AVAILABLE DATA Start Marker

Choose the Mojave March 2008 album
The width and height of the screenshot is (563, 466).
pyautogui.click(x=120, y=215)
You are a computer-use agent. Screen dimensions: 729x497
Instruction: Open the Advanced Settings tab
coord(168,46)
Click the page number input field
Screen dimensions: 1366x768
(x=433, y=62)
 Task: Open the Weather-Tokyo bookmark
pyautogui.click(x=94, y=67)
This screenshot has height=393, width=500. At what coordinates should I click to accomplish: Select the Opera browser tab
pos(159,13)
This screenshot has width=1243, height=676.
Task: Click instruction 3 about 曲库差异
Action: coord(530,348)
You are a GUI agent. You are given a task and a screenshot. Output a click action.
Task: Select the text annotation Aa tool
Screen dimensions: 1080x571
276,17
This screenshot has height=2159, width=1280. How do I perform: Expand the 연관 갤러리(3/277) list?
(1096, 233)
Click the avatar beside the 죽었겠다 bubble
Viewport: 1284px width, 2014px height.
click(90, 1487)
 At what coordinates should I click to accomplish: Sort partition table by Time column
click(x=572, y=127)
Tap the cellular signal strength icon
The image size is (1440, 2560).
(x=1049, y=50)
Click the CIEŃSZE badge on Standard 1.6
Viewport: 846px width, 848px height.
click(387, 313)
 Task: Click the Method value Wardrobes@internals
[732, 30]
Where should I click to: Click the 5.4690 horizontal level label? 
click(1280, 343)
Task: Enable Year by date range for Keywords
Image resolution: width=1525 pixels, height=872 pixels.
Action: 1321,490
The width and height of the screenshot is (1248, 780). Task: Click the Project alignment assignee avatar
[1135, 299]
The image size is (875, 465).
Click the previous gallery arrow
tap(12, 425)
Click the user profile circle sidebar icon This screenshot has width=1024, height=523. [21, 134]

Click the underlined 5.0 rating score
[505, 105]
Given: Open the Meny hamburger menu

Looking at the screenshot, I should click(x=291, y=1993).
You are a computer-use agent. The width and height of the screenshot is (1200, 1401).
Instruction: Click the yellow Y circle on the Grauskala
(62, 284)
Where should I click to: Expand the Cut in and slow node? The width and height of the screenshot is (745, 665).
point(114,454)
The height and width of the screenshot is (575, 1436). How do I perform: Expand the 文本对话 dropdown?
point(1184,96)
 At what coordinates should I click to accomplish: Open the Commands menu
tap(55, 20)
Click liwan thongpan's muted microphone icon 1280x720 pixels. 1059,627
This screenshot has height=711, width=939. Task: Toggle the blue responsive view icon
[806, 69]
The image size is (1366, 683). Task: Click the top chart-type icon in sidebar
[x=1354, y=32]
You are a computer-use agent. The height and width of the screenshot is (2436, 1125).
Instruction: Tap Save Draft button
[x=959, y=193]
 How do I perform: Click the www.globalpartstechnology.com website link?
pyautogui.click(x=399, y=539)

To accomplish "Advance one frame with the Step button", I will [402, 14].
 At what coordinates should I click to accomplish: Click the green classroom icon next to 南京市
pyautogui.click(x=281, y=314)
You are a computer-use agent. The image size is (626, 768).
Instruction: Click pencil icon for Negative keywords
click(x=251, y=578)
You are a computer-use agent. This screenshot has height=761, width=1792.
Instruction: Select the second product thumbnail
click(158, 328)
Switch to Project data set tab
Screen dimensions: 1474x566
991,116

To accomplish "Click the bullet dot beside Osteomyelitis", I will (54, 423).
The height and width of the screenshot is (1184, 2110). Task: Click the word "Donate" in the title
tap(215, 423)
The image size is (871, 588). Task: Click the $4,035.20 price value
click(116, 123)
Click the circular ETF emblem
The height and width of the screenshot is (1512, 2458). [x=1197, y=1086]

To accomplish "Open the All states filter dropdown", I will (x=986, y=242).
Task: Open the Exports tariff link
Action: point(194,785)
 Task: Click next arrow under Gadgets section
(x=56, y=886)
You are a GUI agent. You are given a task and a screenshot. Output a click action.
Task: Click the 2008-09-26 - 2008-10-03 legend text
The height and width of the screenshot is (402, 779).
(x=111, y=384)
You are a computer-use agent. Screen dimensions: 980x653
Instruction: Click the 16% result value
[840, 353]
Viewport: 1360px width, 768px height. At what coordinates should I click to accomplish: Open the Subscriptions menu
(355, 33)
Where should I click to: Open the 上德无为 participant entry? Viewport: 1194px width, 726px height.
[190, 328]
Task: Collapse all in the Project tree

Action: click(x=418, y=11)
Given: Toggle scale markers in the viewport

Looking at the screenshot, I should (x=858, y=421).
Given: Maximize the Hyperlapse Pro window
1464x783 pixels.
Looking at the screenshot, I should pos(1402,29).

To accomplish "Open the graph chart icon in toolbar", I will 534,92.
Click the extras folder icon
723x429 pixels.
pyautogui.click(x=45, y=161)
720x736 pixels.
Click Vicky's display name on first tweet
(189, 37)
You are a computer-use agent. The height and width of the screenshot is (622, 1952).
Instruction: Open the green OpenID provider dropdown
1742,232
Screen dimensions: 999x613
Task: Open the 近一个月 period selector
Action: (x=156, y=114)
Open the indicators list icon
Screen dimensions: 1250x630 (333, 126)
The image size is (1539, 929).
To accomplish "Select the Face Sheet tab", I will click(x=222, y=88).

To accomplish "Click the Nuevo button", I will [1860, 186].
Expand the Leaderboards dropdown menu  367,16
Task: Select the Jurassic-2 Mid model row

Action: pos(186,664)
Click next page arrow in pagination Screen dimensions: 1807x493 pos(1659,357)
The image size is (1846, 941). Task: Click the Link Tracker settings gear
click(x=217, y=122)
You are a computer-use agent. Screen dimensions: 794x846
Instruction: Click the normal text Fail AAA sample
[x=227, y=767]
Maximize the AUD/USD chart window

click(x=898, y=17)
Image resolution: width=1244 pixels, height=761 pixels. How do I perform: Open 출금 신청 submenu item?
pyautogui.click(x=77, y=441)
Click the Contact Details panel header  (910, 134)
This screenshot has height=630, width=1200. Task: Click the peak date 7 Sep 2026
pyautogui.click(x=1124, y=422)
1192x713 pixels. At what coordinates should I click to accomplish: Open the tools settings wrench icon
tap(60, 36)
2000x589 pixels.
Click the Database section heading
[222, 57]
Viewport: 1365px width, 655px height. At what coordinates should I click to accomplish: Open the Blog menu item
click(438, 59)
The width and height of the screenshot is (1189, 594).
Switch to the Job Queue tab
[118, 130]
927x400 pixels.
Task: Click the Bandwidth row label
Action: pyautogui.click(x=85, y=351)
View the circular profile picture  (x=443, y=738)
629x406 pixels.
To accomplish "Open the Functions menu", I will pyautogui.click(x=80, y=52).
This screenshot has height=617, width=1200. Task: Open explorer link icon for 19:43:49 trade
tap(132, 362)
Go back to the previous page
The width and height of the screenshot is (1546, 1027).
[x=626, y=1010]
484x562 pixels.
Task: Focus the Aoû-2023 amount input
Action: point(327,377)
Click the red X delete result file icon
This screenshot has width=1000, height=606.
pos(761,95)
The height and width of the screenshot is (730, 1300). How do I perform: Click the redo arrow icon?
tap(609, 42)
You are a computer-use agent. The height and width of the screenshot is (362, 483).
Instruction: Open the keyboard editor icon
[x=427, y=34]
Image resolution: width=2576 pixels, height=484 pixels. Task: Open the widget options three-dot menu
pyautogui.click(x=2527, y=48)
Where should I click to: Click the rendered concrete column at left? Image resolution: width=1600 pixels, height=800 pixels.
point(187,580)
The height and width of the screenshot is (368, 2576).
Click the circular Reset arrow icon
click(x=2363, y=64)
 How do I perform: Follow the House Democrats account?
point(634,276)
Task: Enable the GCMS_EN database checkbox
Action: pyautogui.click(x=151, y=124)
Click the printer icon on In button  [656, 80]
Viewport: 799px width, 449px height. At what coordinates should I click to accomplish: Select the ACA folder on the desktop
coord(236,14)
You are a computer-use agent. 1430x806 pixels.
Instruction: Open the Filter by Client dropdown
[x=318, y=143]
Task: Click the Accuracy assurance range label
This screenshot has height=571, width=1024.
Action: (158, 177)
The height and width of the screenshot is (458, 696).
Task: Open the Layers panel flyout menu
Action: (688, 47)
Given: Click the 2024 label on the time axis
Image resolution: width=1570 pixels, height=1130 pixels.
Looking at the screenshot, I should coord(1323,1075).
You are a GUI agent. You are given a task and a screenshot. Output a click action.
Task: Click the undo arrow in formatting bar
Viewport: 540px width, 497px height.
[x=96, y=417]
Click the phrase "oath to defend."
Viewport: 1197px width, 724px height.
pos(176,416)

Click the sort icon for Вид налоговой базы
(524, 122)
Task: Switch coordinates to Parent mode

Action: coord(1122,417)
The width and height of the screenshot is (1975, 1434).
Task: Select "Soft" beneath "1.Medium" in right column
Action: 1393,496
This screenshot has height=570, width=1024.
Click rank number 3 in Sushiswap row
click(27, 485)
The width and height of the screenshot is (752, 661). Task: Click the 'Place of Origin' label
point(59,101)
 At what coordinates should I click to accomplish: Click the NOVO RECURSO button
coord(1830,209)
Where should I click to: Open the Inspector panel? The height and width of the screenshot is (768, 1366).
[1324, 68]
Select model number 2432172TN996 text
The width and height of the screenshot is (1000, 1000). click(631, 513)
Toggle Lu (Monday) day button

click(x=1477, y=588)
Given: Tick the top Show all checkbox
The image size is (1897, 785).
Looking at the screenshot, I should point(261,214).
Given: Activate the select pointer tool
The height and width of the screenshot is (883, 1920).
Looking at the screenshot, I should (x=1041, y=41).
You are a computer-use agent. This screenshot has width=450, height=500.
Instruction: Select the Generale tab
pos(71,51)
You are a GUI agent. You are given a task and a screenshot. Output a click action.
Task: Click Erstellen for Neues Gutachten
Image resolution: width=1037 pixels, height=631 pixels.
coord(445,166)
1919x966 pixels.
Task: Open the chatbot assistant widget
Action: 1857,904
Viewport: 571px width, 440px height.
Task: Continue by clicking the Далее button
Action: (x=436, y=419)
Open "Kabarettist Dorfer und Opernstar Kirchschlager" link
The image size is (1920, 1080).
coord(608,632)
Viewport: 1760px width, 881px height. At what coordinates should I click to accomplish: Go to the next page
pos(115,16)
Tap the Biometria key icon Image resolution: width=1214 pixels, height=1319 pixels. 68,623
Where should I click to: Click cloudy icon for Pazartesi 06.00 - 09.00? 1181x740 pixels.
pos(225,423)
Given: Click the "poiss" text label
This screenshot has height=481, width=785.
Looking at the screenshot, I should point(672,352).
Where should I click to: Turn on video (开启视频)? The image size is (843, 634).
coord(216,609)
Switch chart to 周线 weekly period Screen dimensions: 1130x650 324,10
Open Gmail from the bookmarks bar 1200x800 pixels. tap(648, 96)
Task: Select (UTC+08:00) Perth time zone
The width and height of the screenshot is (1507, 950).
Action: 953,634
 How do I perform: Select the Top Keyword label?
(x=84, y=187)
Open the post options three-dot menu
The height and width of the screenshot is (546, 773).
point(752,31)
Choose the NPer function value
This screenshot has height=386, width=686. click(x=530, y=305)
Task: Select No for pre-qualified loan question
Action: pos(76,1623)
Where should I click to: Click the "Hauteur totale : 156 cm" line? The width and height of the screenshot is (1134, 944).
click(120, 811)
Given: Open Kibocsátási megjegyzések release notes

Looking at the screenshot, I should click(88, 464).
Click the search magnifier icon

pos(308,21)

AVAILABLE DATA End Marker

Report how many lines above include "profile". Nothing else.

PROBLEM SOLUTION:
2